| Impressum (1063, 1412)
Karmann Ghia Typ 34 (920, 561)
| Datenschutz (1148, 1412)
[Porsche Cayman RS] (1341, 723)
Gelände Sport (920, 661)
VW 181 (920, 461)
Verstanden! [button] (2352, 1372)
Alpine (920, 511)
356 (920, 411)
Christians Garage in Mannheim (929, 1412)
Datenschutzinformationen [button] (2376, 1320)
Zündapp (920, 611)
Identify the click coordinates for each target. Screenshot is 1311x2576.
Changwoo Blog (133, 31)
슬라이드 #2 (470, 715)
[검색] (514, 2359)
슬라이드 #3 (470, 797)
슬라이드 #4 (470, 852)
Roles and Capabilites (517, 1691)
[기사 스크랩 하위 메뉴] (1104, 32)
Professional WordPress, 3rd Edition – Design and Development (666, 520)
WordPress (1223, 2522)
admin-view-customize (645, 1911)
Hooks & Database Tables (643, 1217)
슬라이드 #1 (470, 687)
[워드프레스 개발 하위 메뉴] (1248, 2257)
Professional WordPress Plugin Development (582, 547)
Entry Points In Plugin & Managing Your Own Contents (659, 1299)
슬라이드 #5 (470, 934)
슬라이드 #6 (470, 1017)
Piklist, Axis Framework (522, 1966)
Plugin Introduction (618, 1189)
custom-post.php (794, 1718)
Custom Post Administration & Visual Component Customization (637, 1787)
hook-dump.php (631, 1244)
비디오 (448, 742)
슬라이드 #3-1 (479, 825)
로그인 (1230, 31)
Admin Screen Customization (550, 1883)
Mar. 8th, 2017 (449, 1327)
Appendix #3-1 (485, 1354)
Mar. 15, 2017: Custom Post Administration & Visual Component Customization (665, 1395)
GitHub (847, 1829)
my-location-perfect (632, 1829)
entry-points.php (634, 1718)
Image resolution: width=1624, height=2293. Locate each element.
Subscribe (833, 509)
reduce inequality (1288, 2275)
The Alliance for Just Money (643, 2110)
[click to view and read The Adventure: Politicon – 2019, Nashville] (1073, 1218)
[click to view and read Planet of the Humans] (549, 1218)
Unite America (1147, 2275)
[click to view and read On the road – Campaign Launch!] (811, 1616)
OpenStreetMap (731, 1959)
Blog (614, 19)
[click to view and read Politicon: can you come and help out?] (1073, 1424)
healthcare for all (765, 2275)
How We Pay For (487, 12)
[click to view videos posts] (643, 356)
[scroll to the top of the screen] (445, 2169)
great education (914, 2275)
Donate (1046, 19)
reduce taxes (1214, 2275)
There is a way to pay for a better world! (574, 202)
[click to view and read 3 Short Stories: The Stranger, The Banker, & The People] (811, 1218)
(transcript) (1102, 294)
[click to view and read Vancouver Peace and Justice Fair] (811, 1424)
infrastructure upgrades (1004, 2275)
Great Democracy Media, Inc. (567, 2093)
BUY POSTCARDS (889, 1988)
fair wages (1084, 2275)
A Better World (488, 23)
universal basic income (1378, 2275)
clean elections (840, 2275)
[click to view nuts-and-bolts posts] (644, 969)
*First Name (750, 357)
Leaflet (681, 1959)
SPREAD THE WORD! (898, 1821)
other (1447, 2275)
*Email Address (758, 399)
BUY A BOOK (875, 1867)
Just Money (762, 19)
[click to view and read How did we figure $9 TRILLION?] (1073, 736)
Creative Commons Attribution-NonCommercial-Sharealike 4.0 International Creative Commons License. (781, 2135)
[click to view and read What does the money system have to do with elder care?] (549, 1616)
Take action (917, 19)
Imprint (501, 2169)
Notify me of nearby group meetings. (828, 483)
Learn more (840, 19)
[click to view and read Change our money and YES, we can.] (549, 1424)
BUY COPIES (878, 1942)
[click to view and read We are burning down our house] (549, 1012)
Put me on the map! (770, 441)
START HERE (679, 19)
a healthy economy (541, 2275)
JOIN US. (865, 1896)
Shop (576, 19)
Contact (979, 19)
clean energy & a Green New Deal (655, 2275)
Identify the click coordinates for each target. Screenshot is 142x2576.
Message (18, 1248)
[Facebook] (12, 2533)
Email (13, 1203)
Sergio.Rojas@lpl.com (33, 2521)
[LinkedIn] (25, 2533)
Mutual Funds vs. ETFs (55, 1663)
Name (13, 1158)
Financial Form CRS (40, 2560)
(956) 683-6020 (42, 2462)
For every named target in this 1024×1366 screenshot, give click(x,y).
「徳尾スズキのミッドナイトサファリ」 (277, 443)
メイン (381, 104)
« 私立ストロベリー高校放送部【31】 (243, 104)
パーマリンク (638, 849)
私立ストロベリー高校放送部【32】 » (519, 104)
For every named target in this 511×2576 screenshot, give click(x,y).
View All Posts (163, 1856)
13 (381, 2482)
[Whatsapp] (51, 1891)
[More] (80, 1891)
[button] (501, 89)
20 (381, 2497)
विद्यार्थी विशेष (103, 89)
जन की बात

***

Set out every line from the material that contains the string "私立ストロベリー高校放送部".

Response area >>
« 私立ストロベリー高校放送部【31】 (243, 104)
私立ストロベリー高校放送部【32】 » (519, 104)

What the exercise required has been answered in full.